Data supplied:
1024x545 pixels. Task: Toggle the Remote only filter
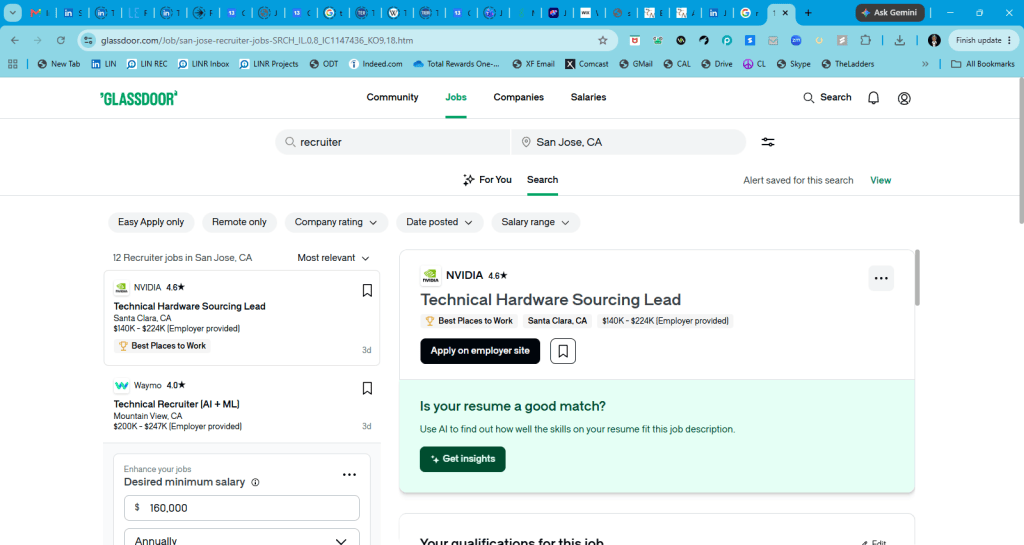[x=239, y=222]
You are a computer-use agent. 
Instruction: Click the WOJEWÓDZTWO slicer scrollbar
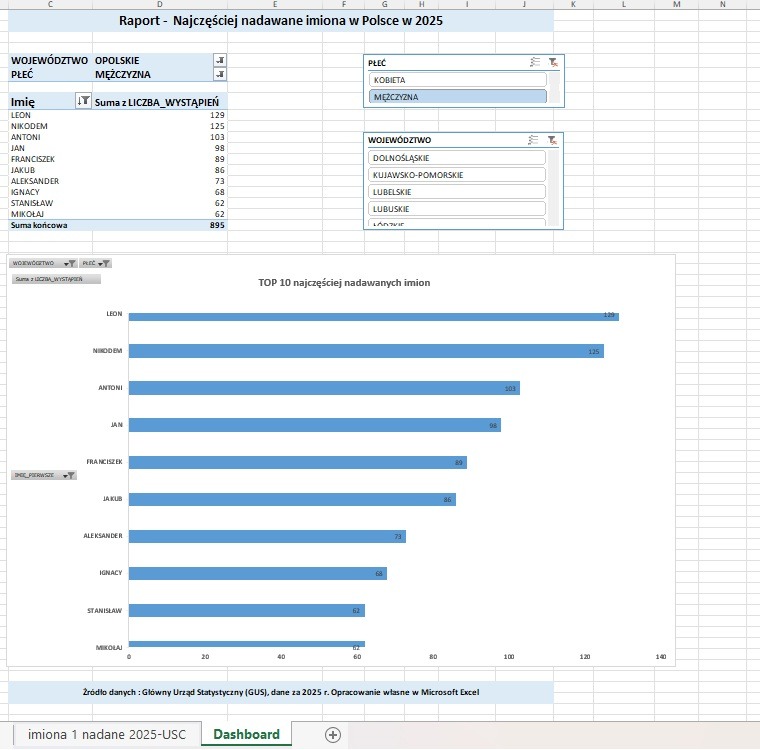click(x=554, y=188)
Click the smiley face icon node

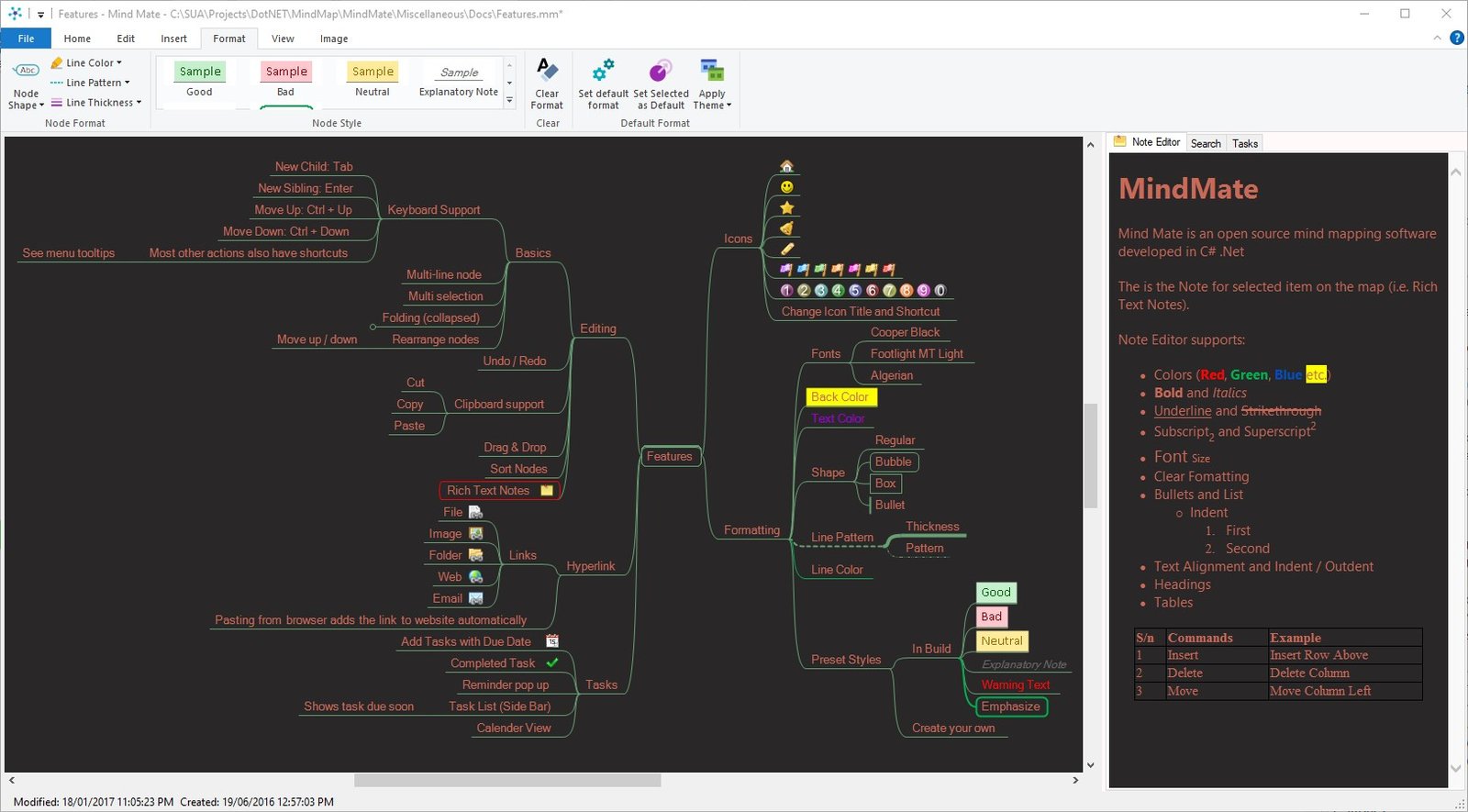tap(786, 187)
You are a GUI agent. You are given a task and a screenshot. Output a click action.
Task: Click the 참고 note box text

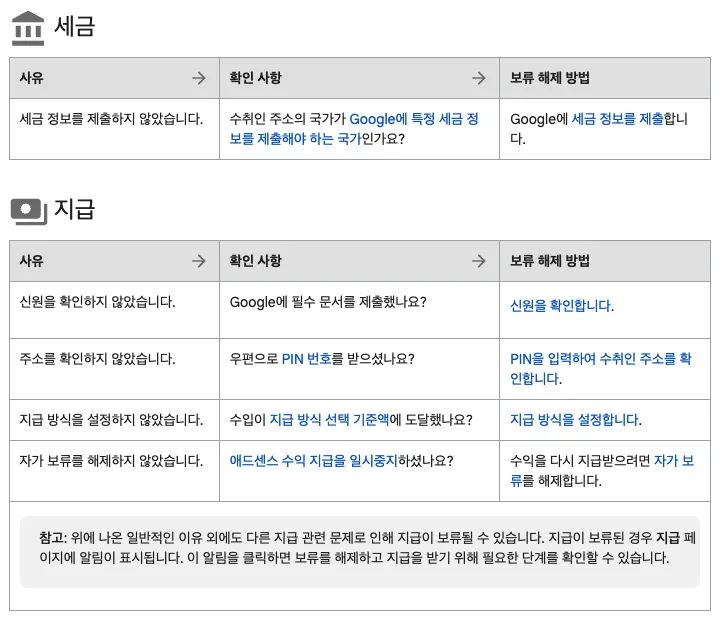(x=360, y=548)
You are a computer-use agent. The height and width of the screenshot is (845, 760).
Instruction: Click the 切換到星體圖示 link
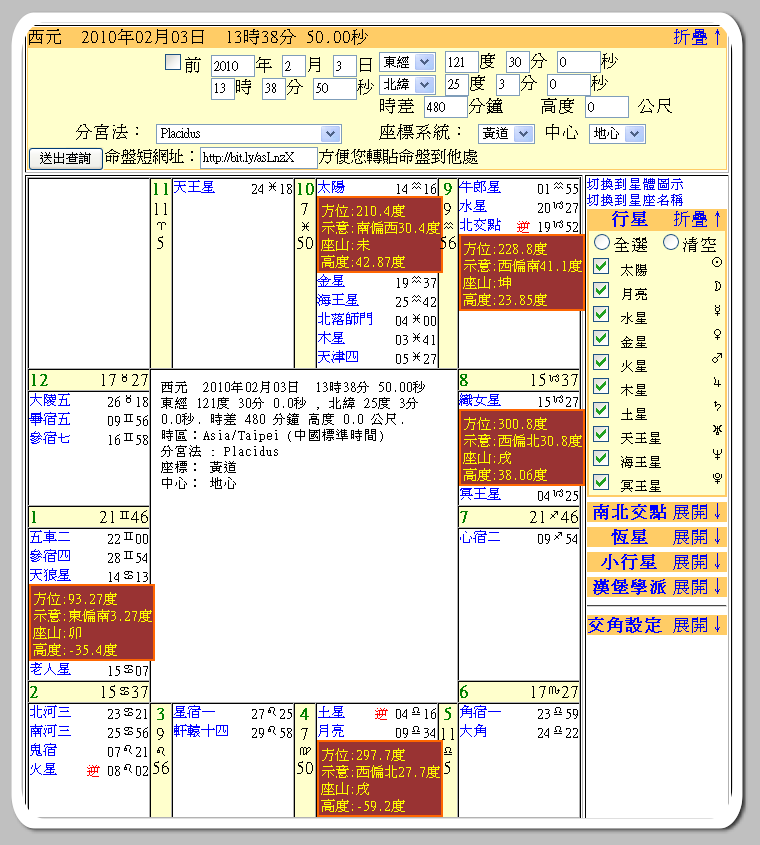tap(635, 185)
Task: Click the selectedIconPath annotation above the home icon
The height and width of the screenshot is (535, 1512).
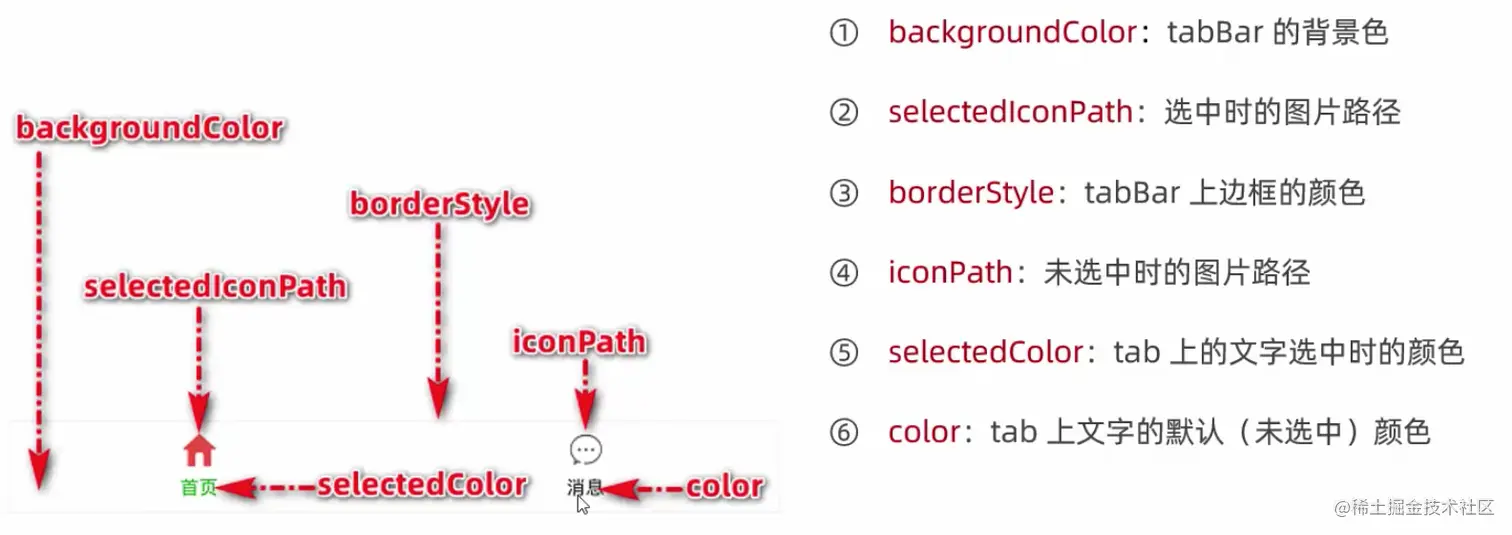Action: pyautogui.click(x=215, y=288)
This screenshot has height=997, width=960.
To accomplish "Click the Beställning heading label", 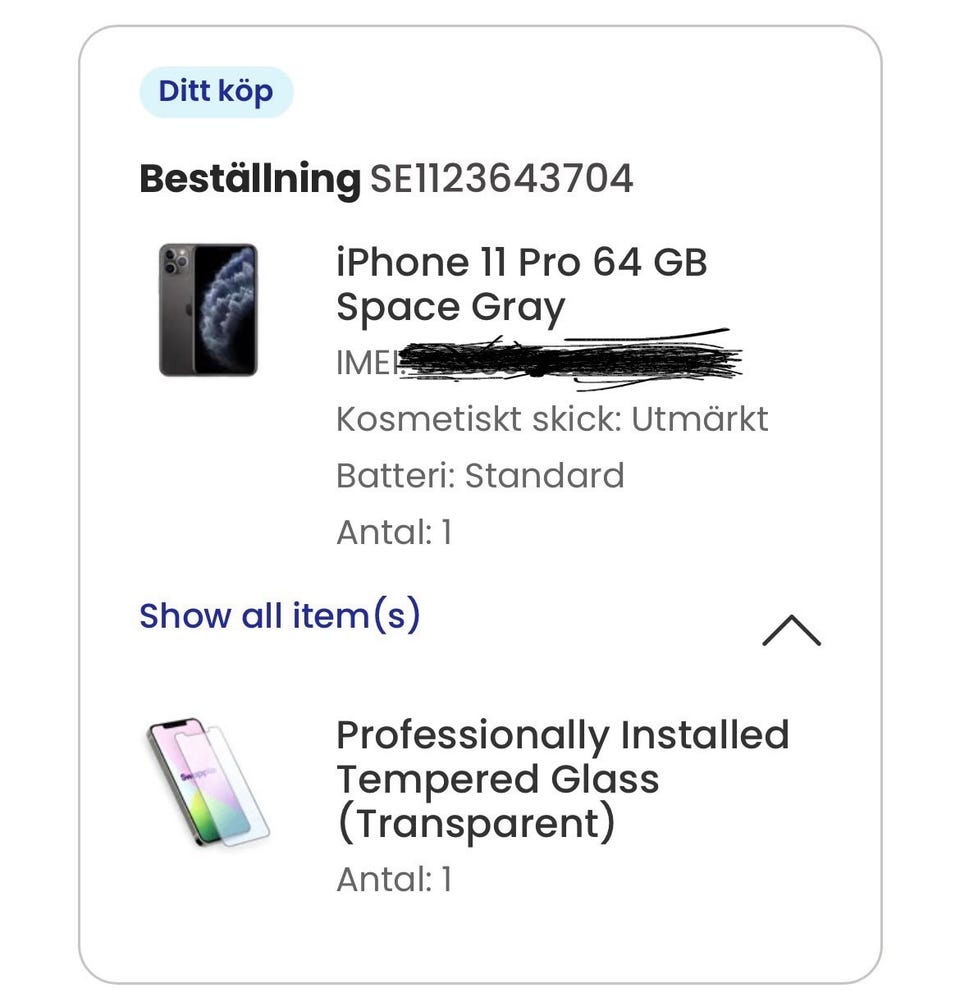I will pyautogui.click(x=250, y=179).
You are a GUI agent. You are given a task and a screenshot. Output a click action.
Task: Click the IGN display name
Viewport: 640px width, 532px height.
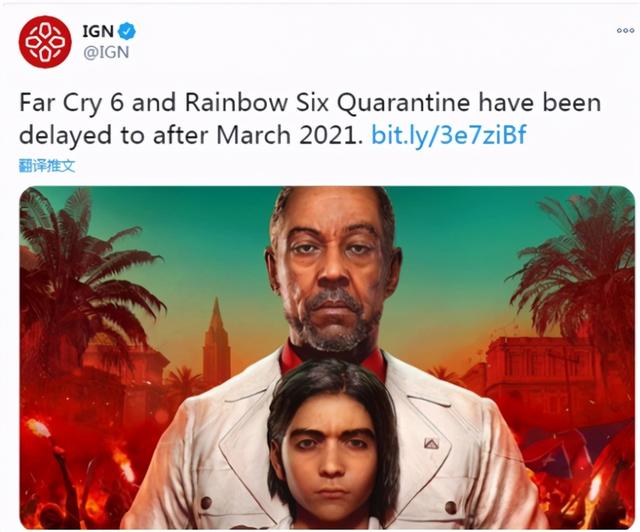click(98, 31)
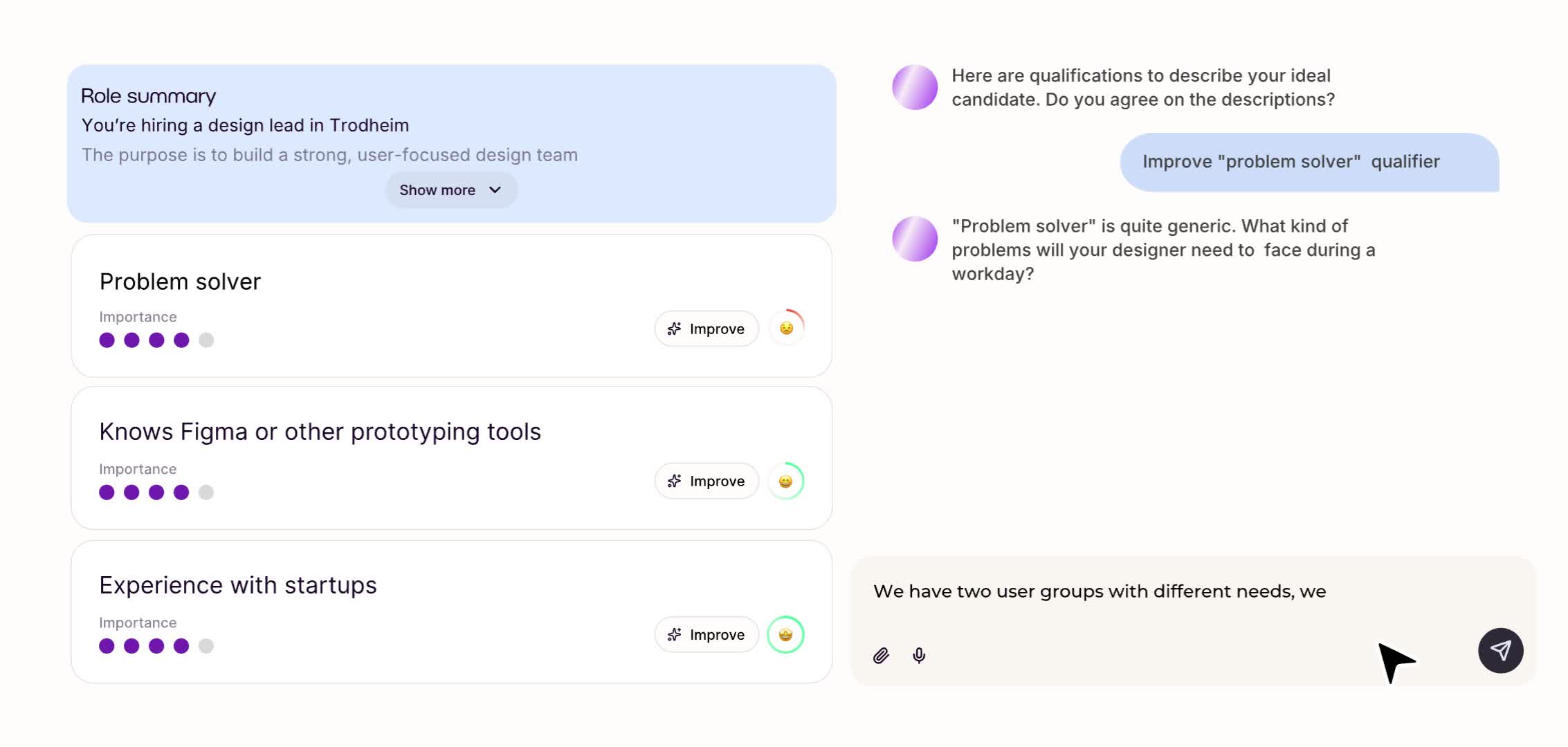Set Problem solver importance to five dots
1568x747 pixels.
(206, 340)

Exercise directions: If the string "agent" appears in a line of the entries, report the line.

Response area:
You are a computer-use agent. 
You are a GUI agent. You are given a task and a screenshot. Output a click action.
You are a computer-use agent. The height and width of the screenshot is (845, 760).
You are a GUI agent. You are given a task and a screenshot. Output a click action.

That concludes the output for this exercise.